Our testing notes.
Pherazone Super for Women is the brand's most elaborately positioned product, and its compound list looks comprehensive at first glance: androstenone, androstenol, androstadienone, androstenol again (listed separately, suggesting alpha and beta variants), copulins and oxytocin. Some belong in a serious women's formula. Androstadienone is one of the most discussed emotional compounds in the community, tied to warmth and a deepening sense of connection. Copulins are the most primal female chemistry compound in common use, with some research support for effects on male receptiveness. Androstenol rounds things out with social approachability. In the right dosing, this could be a real formula.
Then there's oxytocin. The community and the scientific literature agree: oxytocin can't cross the blood-brain barrier via topical or airborne application at consumer-product concentrations. Applied to skin, it can't produce the bonding or trust effects that intranasal oxytocin shows in clinical studies. Its inclusion isn't a bonus feature. It's a credibility problem. When a brand lists an ingredient that the community and basic physiology both say can't work in this format, it raises serious questions about whether the rest of the formula was designed with rigor or with the same marketing logic.
At $519.84 for seven bottles, Pherazone Super is the most expensive product in the lineup, and the price is pitched as a reflection of that expanded compound list. But price and quality don't map cleanly in this category, especially when no concentration data is given for any of the six compounds and no community testing exists to benchmark results. Liquid Alchemy Labs builds its women's formulas with named compounds, disclosed concentrations and years of forum field reports. That's what $70-90 per bottle looks like when you know what you're paying for. Pherazone Super, at similar per-bottle math, offers dramatically less accountability for the price.

**Supplied information**:

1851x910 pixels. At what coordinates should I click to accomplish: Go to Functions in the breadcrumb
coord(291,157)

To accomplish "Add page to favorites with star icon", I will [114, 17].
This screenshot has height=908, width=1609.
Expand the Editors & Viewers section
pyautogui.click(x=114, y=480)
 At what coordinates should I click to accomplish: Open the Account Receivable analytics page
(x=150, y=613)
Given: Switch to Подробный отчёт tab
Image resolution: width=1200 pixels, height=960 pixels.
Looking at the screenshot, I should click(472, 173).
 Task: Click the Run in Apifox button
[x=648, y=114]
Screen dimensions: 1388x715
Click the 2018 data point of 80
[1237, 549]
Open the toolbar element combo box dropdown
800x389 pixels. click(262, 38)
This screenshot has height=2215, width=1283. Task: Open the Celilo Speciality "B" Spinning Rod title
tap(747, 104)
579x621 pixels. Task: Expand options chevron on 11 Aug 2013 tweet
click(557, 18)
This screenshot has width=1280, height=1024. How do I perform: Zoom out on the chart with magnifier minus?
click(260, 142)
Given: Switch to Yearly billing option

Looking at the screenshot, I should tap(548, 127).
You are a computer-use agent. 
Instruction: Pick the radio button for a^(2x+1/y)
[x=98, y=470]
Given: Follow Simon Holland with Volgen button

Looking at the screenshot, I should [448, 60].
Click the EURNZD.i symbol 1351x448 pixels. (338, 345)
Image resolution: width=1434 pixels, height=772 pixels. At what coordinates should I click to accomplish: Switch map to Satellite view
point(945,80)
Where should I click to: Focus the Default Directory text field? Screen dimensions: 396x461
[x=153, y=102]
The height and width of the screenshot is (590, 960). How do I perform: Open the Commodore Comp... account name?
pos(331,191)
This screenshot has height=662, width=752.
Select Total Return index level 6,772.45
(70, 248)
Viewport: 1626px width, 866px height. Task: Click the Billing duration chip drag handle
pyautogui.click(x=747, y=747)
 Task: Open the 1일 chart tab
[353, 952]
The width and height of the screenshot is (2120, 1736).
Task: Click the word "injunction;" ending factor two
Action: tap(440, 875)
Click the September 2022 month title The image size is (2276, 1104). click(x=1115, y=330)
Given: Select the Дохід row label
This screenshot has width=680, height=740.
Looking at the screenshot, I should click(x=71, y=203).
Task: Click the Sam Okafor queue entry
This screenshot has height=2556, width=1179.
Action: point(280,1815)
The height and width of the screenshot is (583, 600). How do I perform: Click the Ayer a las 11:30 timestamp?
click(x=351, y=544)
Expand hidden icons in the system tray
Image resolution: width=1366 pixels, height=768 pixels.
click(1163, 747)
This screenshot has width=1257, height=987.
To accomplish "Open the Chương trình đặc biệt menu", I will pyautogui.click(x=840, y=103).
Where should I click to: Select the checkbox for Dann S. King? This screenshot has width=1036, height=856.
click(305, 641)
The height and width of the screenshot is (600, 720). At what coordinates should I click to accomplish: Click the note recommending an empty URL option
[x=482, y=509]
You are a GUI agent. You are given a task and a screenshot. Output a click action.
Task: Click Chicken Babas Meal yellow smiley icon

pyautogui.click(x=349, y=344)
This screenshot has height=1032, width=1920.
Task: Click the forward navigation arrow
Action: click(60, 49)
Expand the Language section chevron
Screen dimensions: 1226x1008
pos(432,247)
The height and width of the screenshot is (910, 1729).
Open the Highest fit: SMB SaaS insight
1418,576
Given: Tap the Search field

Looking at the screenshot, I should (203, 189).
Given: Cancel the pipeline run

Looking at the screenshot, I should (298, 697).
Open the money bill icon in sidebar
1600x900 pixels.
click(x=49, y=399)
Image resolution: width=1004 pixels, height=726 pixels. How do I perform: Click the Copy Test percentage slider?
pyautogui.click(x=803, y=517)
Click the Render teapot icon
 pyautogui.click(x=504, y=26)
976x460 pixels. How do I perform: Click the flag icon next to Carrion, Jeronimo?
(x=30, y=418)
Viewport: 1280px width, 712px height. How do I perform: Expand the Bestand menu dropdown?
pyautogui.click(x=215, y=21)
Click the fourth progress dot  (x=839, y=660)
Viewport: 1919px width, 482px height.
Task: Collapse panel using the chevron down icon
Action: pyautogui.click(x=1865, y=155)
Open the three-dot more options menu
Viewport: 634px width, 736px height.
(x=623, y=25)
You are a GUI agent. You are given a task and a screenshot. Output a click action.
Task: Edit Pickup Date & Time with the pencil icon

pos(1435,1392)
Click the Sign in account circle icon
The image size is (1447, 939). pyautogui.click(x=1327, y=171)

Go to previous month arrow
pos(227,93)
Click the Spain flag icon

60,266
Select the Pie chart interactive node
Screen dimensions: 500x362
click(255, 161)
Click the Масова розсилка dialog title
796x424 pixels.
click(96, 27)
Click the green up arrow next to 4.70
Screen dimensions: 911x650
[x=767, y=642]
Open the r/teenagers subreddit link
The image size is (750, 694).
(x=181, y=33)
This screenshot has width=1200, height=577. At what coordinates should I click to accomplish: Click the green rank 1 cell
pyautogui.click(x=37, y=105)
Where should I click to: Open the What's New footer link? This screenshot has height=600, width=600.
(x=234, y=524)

**Problem to work on**:
Retype the Pherazone Super review word for word, everything from "Our testing notes." down to "a real formula.". The records are material of their own, apart from the review of Pherazone Super.

**Reply to the task**:
Our testing notes.
Pherazone Super for Women is the brand's most elaborately positioned product, and its compound list looks comprehensive at first glance: androstenone, androstenol, androstadienone, androstenol again (listed separately, suggesting alpha and beta variants), copulins and oxytocin. Some belong in a serious women's formula. Androstadienone is one of the most discussed emotional compounds in the community, tied to warmth and a deepening sense of connection. Copulins are the most primal female chemistry compound in common use, with some research support for effects on male receptiveness. Androstenol rounds things out with social approachability. In the right dosing, this could be a real formula.